* **Passage provided**
★ ★ ★
A new study suggests that hospitals are deeply concerned about their ability to protect patient data and their technology infrastructure from the growing threat of mobile cyberattacks.
The study, by Spyglass Consulting Group, found that 71% of hospitals consider mobile communications to be an increasingly important investment, in part due to the growth of value-based reimbursement and emerging patient- centered care models.
Thirty-eight percent of hospitals surveyed by Spyglass reported having invested in a smartphone-based platform to support these communications, with the deployments averaging 624 devices. Meanwhile, 52% have expanded their deployments beyond clinical messaging support other mobile hospital workers, researchers found.
That being said, 82% of hospitals weren’t sure they could protect these assets, particularly against mobile-focused attacks. Respondents worry that both smartphones and tablets could introduce vulnerabilities into the hospitals network infrastructure through malware, blastware and ransomware attacks. (These concerns are backed up by other Spyglass research, which concludes that 25% of data breaches originate from mobile devices.)
The surveyed hospitals said they were especially concerned about personally-owned mobile devices used by advanced practice nurses and physicians, noting that such devices may lack adequate password protection and may not have security software in place to block attacks.
Also, respondents said, APNs and doctors typically rely on unsecured SMS messaging for clinical communications, which may include protected patient health information. What’s more, respondents noted that these clinicians make heavy use of public Wi-Fi and cellular networks which can be compromised easily, exposing not only their device but also their data and communications to view.
★ ★ ★
* **Data**
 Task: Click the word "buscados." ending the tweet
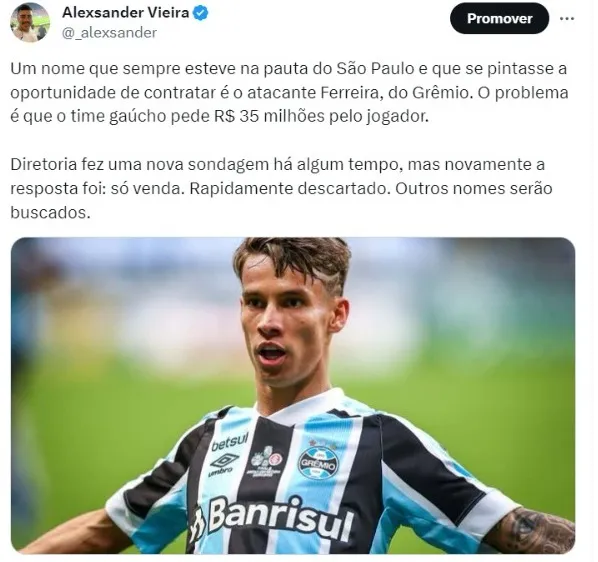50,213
★ ★ ★
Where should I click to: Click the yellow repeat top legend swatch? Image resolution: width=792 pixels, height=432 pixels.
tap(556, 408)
★ ★ ★
* **Work to complete**
Repeat the article on hospital mobile security from "Thirty-eight percent of" to "from mobile devices.)", swapping "ransomware" for "spyware".

* **Finished task**
Thirty-eight percent of hospitals surveyed by Spyglass reported having invested in a smartphone-based platform to support these communications, with the deployments averaging 624 devices. Meanwhile, 52% have expanded their deployments beyond clinical messaging support other mobile hospital workers, researchers found.
That being said, 82% of hospitals weren’t sure they could protect these assets, particularly against mobile-focused attacks. Respondents worry that both smartphones and tablets could introduce vulnerabilities into the hospitals network infrastructure through malware, blastware and spyware attacks. (These concerns are backed up by other Spyglass research, which concludes that 25% of data breaches originate from mobile devices.)